Your emotional state is a product of your attitude. If you maintain the attitude that you are perfectly safe, with nothing to prove, you will feel secure and happy during the conversation.
The moment you make it your responsibility to get through to the other person despite that person’s resistance, you set yourself up for a draining, hurtful, frustrating power-struggle.
The only point of view that is your responsibility is your own. If your perspective is working for you, keep it. If it is not, let it go.
One perspective to let go of is the one that tells you that another person’s point of view is your responsibility. This perspective expresses an attitude of dependency that disempowers you and sets you up to feel like a helpless victim.
Maintain an attitude that preserves your power by remembering that you are not responsible for making anyone say, think, feel or do anything. It is what you say, think, feel and do that determines what happens to you.
As you maintain the attitude of self-confidence regarding your ability to have your needs met with or without this particular person’s agreement or cooperation, your attitude avails you of the means to meet your needs without having to waste your energy on a power-struggle with that other human being.
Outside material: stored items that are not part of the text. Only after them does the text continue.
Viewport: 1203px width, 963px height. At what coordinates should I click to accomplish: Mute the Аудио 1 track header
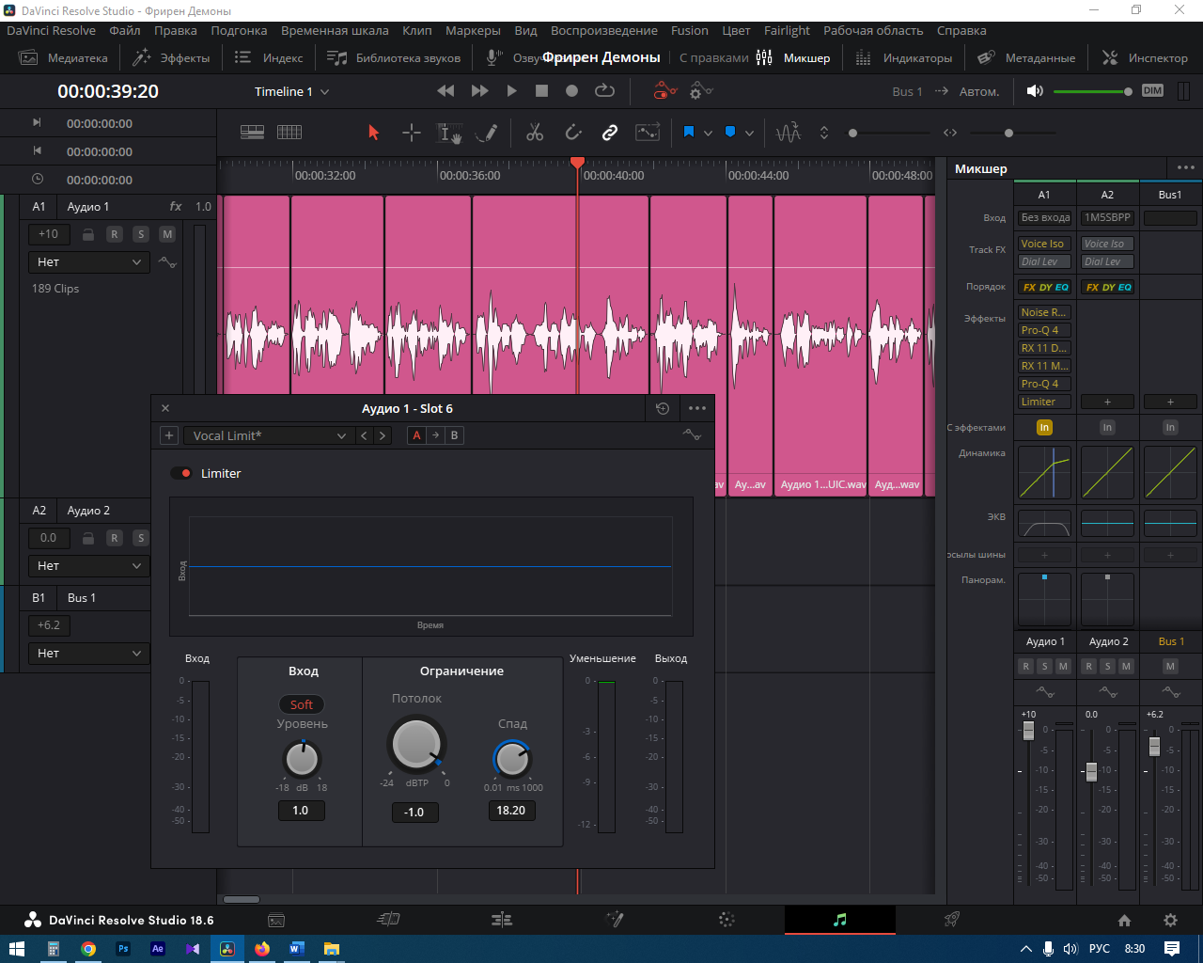167,234
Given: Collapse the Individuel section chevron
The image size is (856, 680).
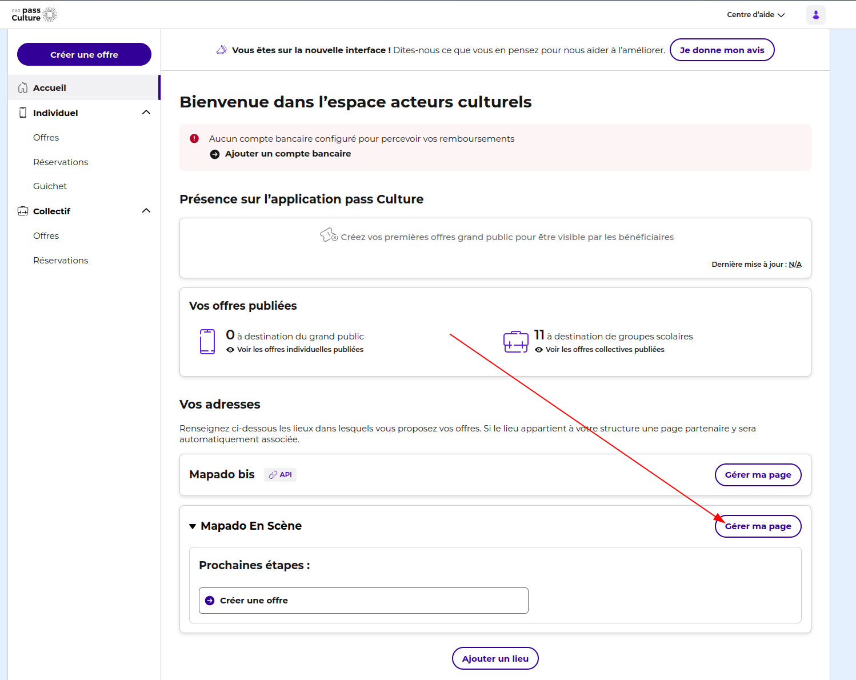Looking at the screenshot, I should tap(146, 113).
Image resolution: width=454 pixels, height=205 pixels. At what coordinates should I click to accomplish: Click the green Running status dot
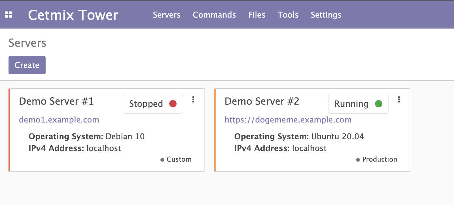pos(378,104)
Don’t imagine going through any kind of significant loss without this particular person’s agreement. Maintain an attitude that trusts that what is best for you will happen without you having to try to force anyone else to see things your way.
You don’t have to get through to anyone; you don’t have to convince anyone that you are right; you don’t have to make anyone see things your way. You can offer your perspective, but if it is not accepted, or if it is directly opposed, maintain the attitude that you really don’t need that person’s acceptance of what you have to say.
Maintain the attitude that you really don’t need the agreement, understanding or cooperation of anyone who does not freely give it.
Communication sometimes flashes like lightening, but at other times it is an organic process. The other person may not be ready to fully grasp or appreciate the message you are offering. It may take him some time to reflect on what you have said for agreement to bloom. It may require that you revisit the topic again and again from time to time to nurture the seed of understanding that you have planted.
Maintain a secure, confident attitude toward communication. If the other closes the door on what you have to say, trust that this is as it should be, that you didn’t need that door to open for you to be safe, secure, happy and successful.
Interestingly, by maintaining this balanced, non-forcing attitude toward communication you will probably find others more receptive to what you have to say.